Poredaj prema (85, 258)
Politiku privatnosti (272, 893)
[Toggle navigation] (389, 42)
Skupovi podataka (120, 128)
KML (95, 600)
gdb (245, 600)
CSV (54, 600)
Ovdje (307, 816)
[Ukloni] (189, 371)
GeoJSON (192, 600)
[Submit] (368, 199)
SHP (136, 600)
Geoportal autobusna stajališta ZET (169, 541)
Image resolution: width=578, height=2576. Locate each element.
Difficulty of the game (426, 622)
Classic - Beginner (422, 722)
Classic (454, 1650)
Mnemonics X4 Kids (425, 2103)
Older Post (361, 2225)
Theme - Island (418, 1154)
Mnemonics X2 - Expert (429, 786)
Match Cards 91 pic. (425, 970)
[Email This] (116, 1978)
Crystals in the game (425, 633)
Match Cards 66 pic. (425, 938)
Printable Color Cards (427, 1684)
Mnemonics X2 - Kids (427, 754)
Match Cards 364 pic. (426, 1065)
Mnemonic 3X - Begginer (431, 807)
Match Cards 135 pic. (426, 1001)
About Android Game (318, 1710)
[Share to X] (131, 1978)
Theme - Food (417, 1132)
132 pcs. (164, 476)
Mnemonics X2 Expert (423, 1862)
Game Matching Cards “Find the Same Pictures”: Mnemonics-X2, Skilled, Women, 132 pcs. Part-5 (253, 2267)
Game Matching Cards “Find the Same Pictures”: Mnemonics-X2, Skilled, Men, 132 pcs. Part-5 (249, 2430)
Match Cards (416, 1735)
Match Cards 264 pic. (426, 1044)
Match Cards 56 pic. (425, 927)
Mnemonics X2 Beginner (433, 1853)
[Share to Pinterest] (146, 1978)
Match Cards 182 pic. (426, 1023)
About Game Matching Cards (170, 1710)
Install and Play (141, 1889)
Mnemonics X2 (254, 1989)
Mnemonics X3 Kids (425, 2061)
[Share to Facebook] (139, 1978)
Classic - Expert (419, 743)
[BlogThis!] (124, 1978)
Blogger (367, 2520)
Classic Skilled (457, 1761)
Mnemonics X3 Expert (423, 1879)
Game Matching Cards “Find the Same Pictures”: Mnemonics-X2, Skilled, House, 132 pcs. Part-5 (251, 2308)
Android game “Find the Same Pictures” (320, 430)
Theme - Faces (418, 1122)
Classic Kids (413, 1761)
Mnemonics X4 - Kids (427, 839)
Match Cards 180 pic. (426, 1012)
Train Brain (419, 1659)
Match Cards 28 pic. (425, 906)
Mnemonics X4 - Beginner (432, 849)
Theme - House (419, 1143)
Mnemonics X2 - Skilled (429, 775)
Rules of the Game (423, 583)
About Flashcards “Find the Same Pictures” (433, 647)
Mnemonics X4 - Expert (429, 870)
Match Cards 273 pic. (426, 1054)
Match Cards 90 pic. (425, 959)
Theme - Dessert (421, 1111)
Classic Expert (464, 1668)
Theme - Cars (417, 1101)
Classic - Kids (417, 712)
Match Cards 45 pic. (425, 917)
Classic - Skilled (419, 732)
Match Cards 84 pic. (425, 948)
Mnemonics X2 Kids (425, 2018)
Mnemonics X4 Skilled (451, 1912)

» THE PROBLEM:
Copy out each line of the material and keep every word unchanged.

» RESULT FOR THIS TASK:
Poredaj prema (85, 258)
Politiku privatnosti (272, 893)
[Toggle navigation] (389, 42)
Skupovi podataka (120, 128)
KML (95, 600)
gdb (245, 600)
CSV (54, 600)
Ovdje (307, 816)
[Ukloni] (189, 371)
GeoJSON (192, 600)
[Submit] (368, 199)
SHP (136, 600)
Geoportal autobusna stajališta ZET (169, 541)
Image resolution: width=578, height=2576. Locate each element.
Difficulty of the game (426, 622)
Classic - Beginner (422, 722)
Classic (454, 1650)
Mnemonics X4 Kids (425, 2103)
Older Post (361, 2225)
Theme - Island (418, 1154)
Mnemonics X2 - Expert (429, 786)
Match Cards 91 pic. (425, 970)
[Email This] (116, 1978)
Crystals in the game (425, 633)
Match Cards 66 pic. (425, 938)
Printable Color Cards (427, 1684)
Mnemonics X2 - Kids (427, 754)
Match Cards 364 pic. (426, 1065)
Mnemonic 3X - Begginer (431, 807)
Match Cards 135 pic. (426, 1001)
About Android Game (318, 1710)
[Share to X] (131, 1978)
Theme - Food (417, 1132)
132 pcs. (164, 476)
Mnemonics X2 Expert (423, 1862)
Game Matching Cards “Find the Same Pictures”: Mnemonics-X2, Skilled, Women, 132 pcs. Part-5 (253, 2267)
Game Matching Cards “Find the Same Pictures”: Mnemonics-X2, Skilled, Men, 132 pcs. Part-5 (249, 2430)
Match Cards (416, 1735)
Match Cards 264 pic. (426, 1044)
Match Cards 56 pic. (425, 927)
Mnemonics X2 Beginner (433, 1853)
[Share to Pinterest] (146, 1978)
Match Cards 182 pic. (426, 1023)
About Game Matching Cards (170, 1710)
Install and Play (141, 1889)
Mnemonics X2 (254, 1989)
Mnemonics X3 Kids (425, 2061)
[Share to Facebook] (139, 1978)
Classic - Expert (419, 743)
[BlogThis!] (124, 1978)
Blogger (367, 2520)
Classic Skilled (457, 1761)
Mnemonics X3 Expert (423, 1879)
Game Matching Cards “Find the Same Pictures”: Mnemonics-X2, Skilled, House, 132 pcs. Part-5 (251, 2308)
Android game “Find the Same Pictures” (320, 430)
Theme - Faces (418, 1122)
Classic Kids (413, 1761)
Mnemonics X4 - Kids (427, 839)
Match Cards 180 pic. (426, 1012)
Train Brain (419, 1659)
Match Cards 28 pic. (425, 906)
Mnemonics X4 - Beginner (432, 849)
Theme - House (419, 1143)
Mnemonics X2 - Skilled (429, 775)
Rules of the Game (423, 583)
About Flashcards “Find the Same Pictures” (433, 647)
Mnemonics X4 - Expert (429, 870)
Match Cards 273 pic. (426, 1054)
Match Cards 90 pic. (425, 959)
Theme - Dessert (421, 1111)
Classic Expert (464, 1668)
Theme - Cars (417, 1101)
Classic - Kids (417, 712)
Match Cards 45 pic. (425, 917)
Classic - Skilled (419, 732)
Match Cards 84 pic. (425, 948)
Mnemonics X2 Kids (425, 2018)
Mnemonics X4 Skilled (451, 1912)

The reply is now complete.